Este diseño estético encuentra inesperadamente su correlato genial en lo que se llama aquí “las pateadas”. Se trata de caminatas impulsadas por el festival y programadas como si fueran películas en las que los participantes caminan juntos con historiadores de Lanzarote. La misión pedagógica es indudable: trastocar el no pensamiento del turismo, detener la compulsión a sacar fotos para el olvido y proponer un agradable trabajo de arqueología simbólica sobre los espacios públicos en los que se revisa la historia de Lanzarote. Poco tiene todo esto de curiosidad de museo del tiempo y de los efectos de este sobre un pueblo; son paseos sobre la historia porque esta tiene una secreta actualidad: el pasado está vivo y disperso en el presente.

Las caminatas operan como un contracampo de la programación general, en tanto que la Muestra recupera viejas películas sobre la región que se emiten en televisión por las noches y restituyen inquietudes soterradas por el paso del tiempo o desplazadas por la exigencia de la supervivencia y los temas candentes. Es así como se disloca asimismo la configuración subjetiva anclada en esa mercantilización de los viajes llamada turismo por la cual el visitante se entrega a la postal y al mito y el morador se desempeña como un anfitrión distante siempre dispuesto a agradar por todos los medios a quien viene a dejar sus monedas. El no pensamiento del turismo es intervenido por la Muestra. Y eso explica bastante la convocatoria enigmática de las pateadas. No solamente asisten los invitados de festival, sino también los propios hombres y mujeres de Lanzarote que desean saber más de su propia historia, porque intuyen que en eso se juega algo más que una conciencia histórica deseada. 

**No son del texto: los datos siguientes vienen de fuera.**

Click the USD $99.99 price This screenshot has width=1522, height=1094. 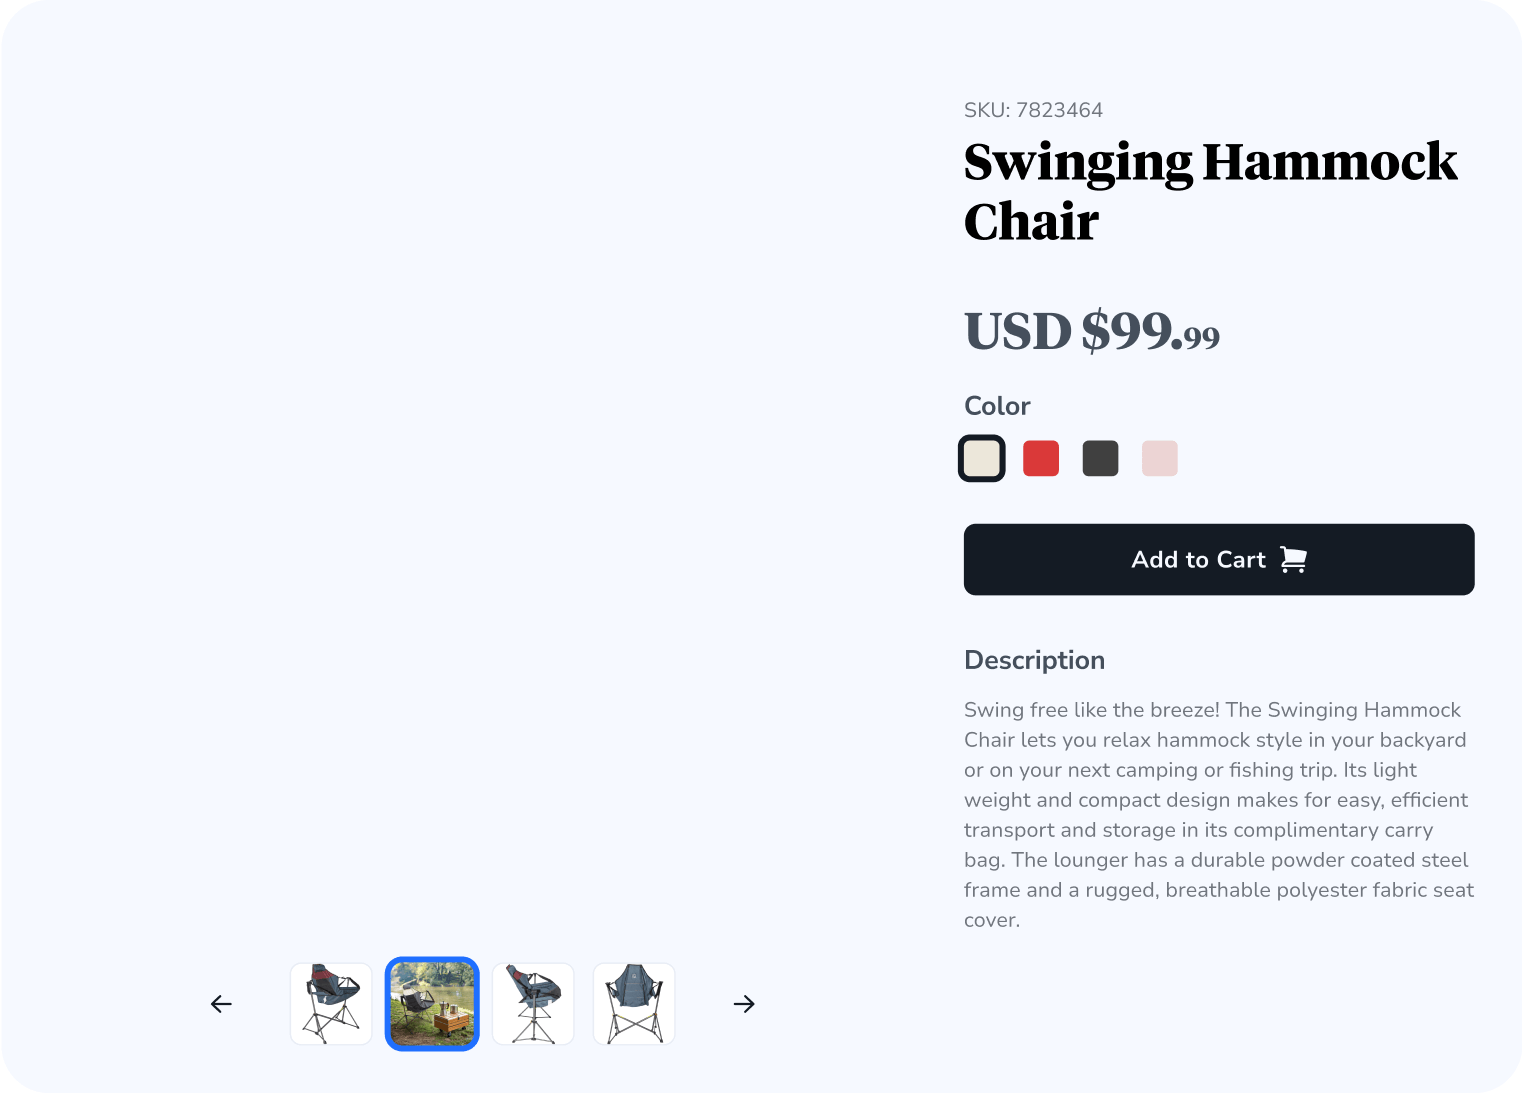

En una de las caminatas, nuestro guía se detiene en un antiguo emplazamiento de pescadores, esencial en la vieja economía de la isla. El expositor combina lenguaje académico y coloquial como Eisenstein lo hacía con las panorámicas y los planos detalles. La fluidez es envidiable. En un momento el historiador dice que en el siglo XIX la tasación de una parcela de tierra tenía como variable de su valor la morfología, en tanto ese perímetro favoreciera o no la creación eventual de charcos. La escasez de agua era desoladora; saber que en la tierra propia se podían acopiar unos litros más de agua debido a un pronunciamiento del terreno implicaba un diferencial en el precio. 

Cien años después, la vida en Lanzarote es más apacible, menos ruda. Los charcos han dejado de tener valor y la pesca ha sido reemplazada por el turismo. En esa historia de sustituciones, la Muestra de Cine de Lanzarote se inmiscuye en la crónica isleña. De persistir, habrá de sumarse a la retórica utópica con la que Manrique soñó un destino para la isla.